## Problem requirements
Can you carry the email reply below about whether 'test -x' works under MSYS further, starting right after its last line?

From: Keith Marshall
Subject: Re: [FYI] {master} maint: assume 'test -x' is portable
Date: Mon, 27 Feb 2012 14:38:05 +0000
User-agent: Mozilla/5.0 (X11; U; Linux i686; en-US; rv: Gecko/20120131 Thunderbird/3.1.18

On 26/02/12 22:14, Peter Rosin wrote:
> Sorry for the late reply, but this might be relevant.  Personally, I wouldn't
> classify the below as a working "test -x",

On the contrary...

> but I'm not sure what working is in this context...
> $ uname -a
> MINGW32_NT-6.1 PEDA-PC 1.0.17(0.48/3/2) 2011-04-24 23:39 i686 Msys

This tells me you are running MSYS on a recent MS-Windows system;
AFAIK, 'test -x' works correctly (as expected) on MSYS.

> $ touch gurka

Presumably creating an empty file.  No extension to mark it as
executable, and no content to shebang it, so...

> $ test -x gurka
> $ echo $?
> 1

...this is exactly as expected.

> $ test -x gurka.exe
> $ echo $?
> 1

Does gurka.exe exist?  If not, then this too is exactly as expected.

> $ chmod +x gurka
> $ test -x gurka
> $ echo $?

## Given data
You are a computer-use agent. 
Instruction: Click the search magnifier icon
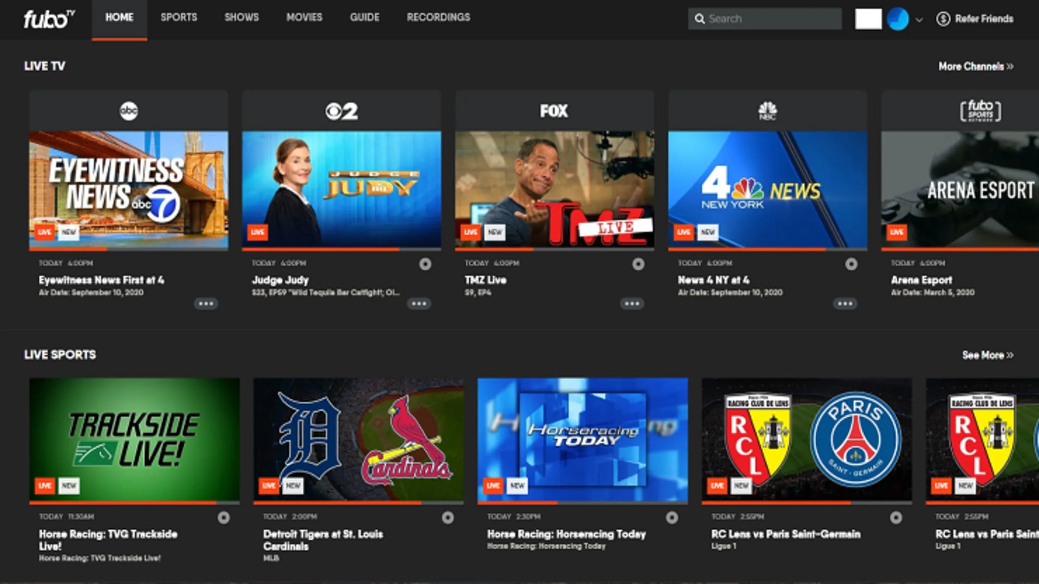[x=700, y=19]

## Exercise answer
> 1

'chmod [-+]x ...' is a no-op in MSYS.  (Ignore Eric's FAT vs. NTFS red
herring; MS-Windows doesn't support executable attribute bits, so the
*only* way to mark a file as executable is by naming it with a suitable
extension, or, specific to MSYS, shebang it; this applies equally to FAT
and NTFS).  Here, gurka has neither a suitable extension, nor a shebang,
so it remains non-executable; again 'test -x' is working correctly, by
telling you this.

> $ test -x gurka.exe
> $ echo $?
> 1

You still don't have any gurka.exe, so 'test -x' is correct again.

> $ rm gurka
> $ touch gurka.exe
> $ test -x gurka
> $ echo $?
> 0

Now, you've created an (empty) gurka.exe; by virtue of its extension, it
is considered executable.  In searching for a file which might be
executed when you enter the command

  $ ./gurka

MSYS emulates MS-Windows own behaviour when you specify a command name
with no explicit extension -- it can't match the unqualified name, so it
tries again with known executable extensions appended; it finds
gurka.exe, (which is executable), and correctly reports it so.

> $ test -x gurka.exe
> $ echo $?
> 0

Correct again.

> $ chmod -x gurka.exe

Another no-op...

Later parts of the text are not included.